TASK TO CARRY OUT ▸ Set down, word for word, only the lines from the start of the records through the line bearing "You are a GUI"; include no pictures.

[Data extracted from a collection]
_____
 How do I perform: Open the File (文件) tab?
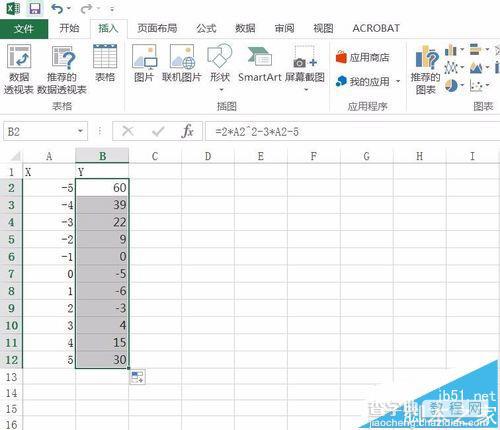24,29
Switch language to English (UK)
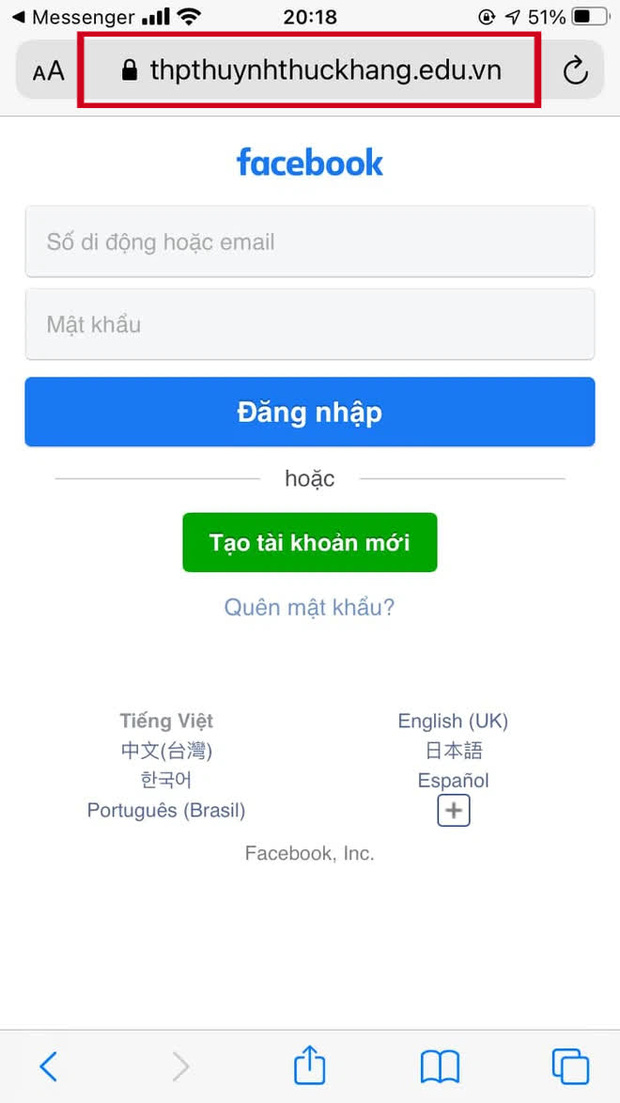This screenshot has width=620, height=1103. 453,721
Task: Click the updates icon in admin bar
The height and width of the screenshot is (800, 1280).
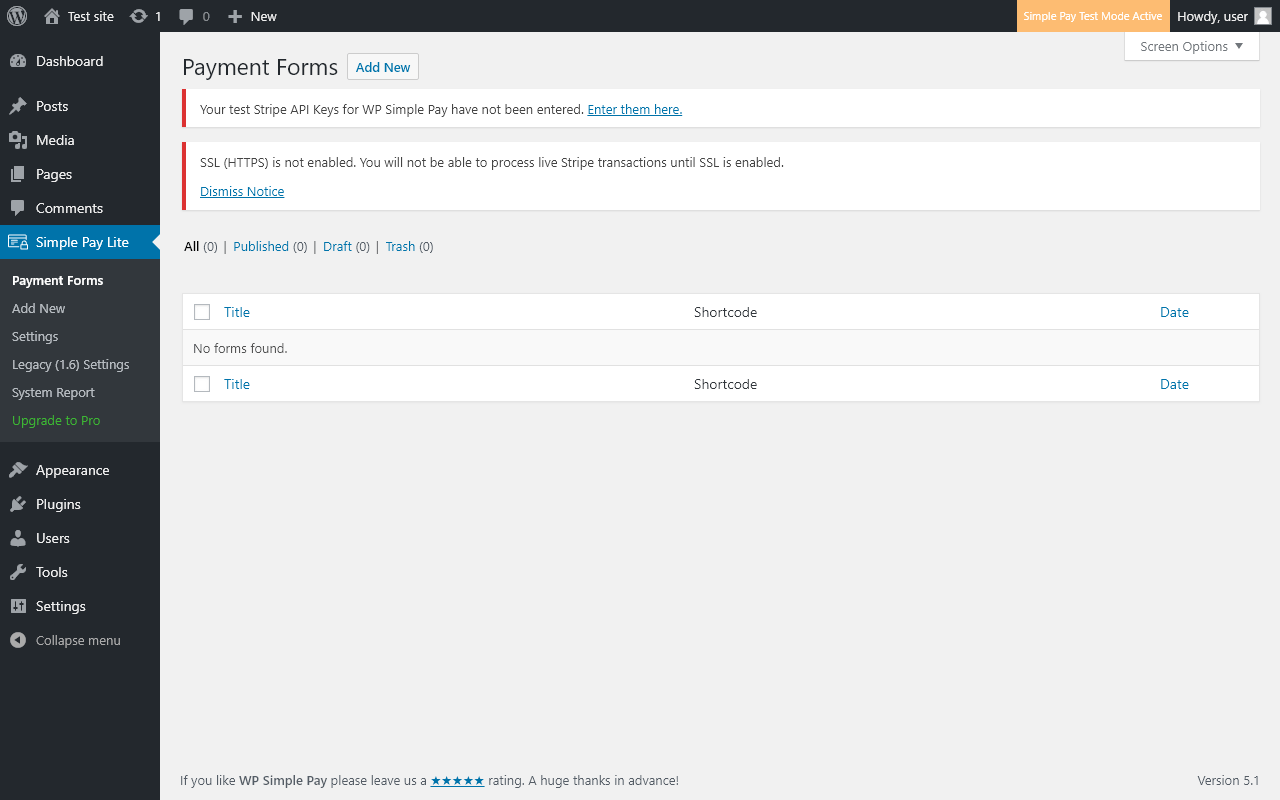Action: (139, 16)
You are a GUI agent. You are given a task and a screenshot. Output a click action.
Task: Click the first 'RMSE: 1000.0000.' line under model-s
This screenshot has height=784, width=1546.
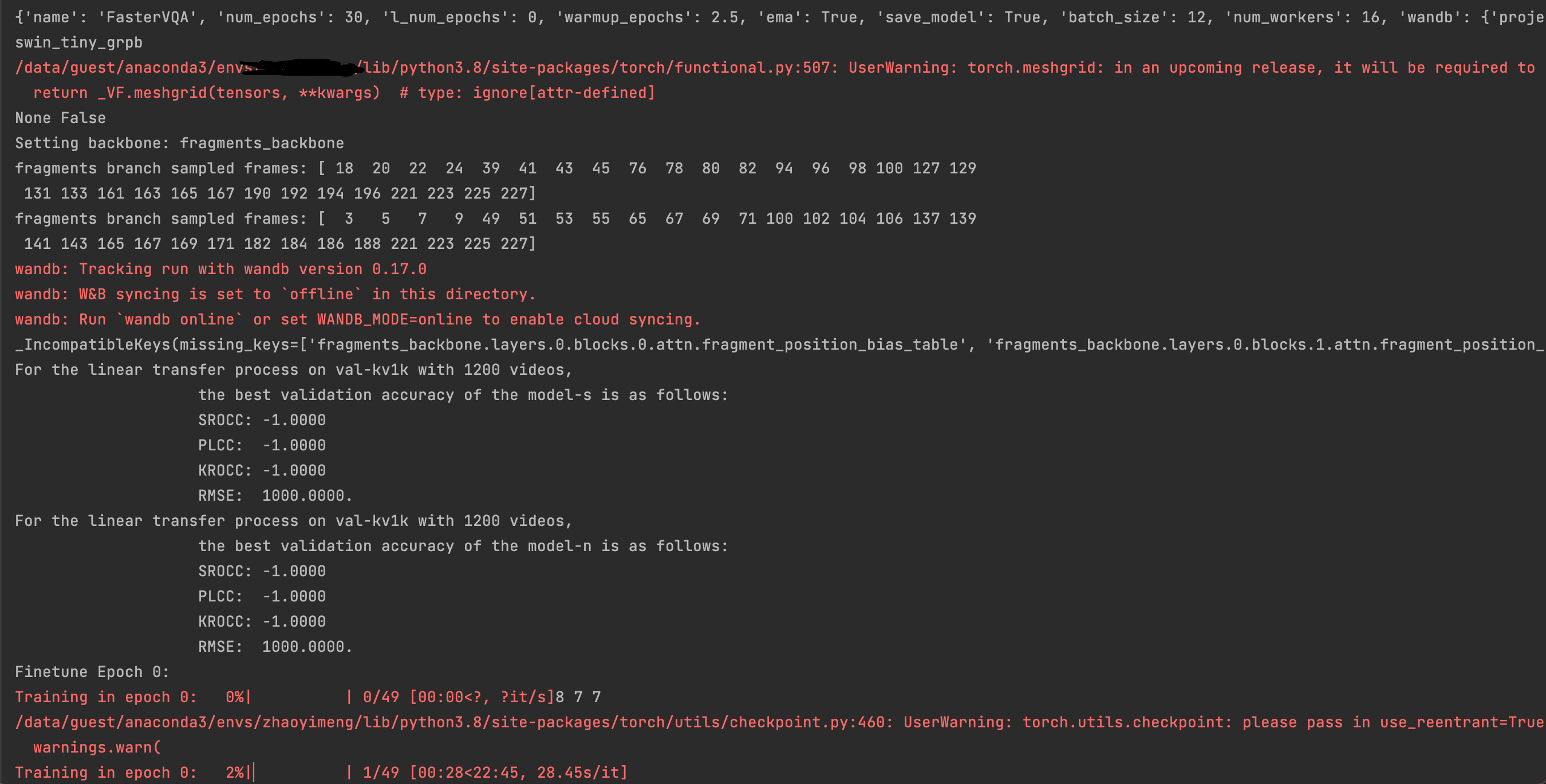click(275, 496)
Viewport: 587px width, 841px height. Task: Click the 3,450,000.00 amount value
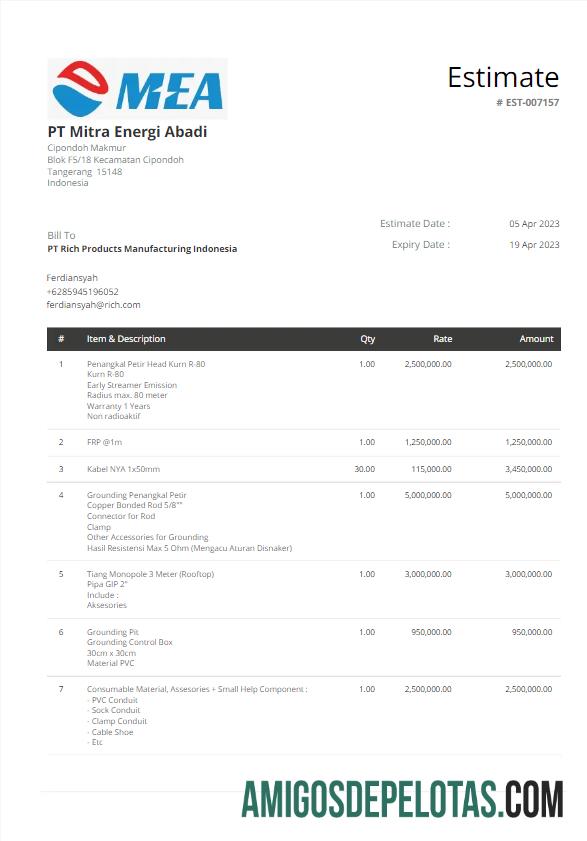pos(529,469)
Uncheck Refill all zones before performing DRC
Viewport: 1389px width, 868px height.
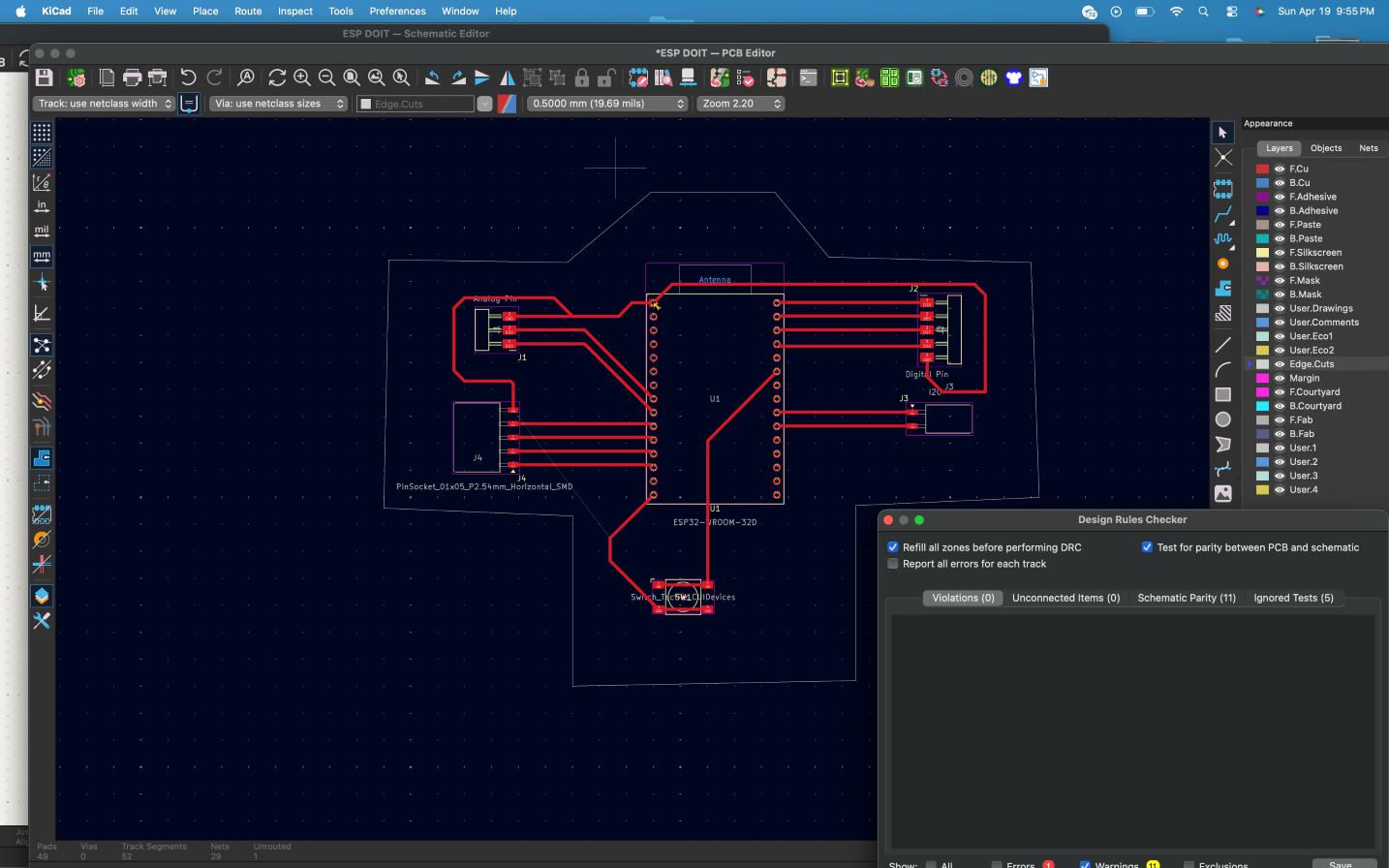pyautogui.click(x=893, y=547)
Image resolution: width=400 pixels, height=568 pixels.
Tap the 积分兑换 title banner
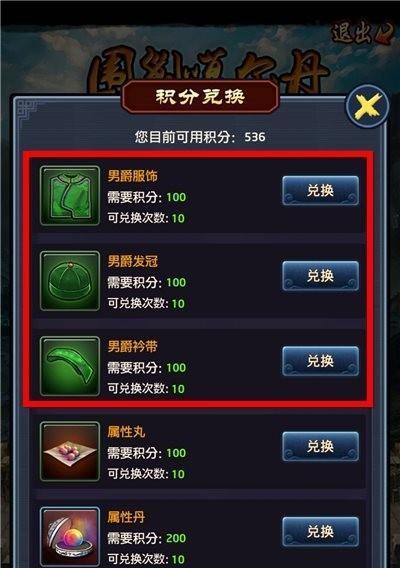pyautogui.click(x=200, y=97)
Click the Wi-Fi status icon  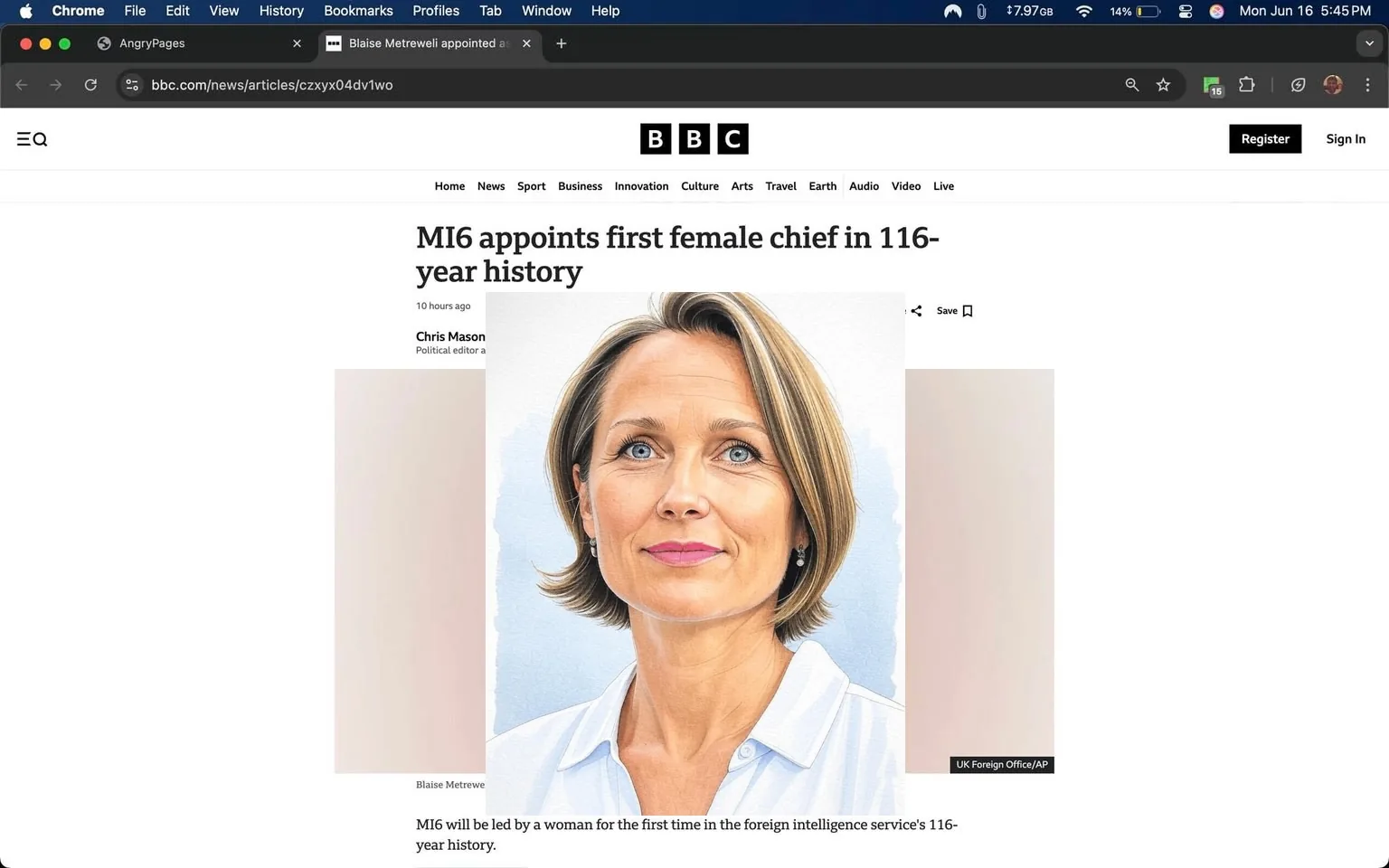(x=1082, y=11)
_____
ANSWER SECTION ▸
 How do I perform: Open the File (文件) tab?
24,29
Switch language to English (UK)
This screenshot has width=620, height=1103. 453,721
Task: Click the updates icon in admin bar
The height and width of the screenshot is (800, 1280).
Action: (139, 16)
You are a GUI agent. You are given a task and a screenshot. Output a click action.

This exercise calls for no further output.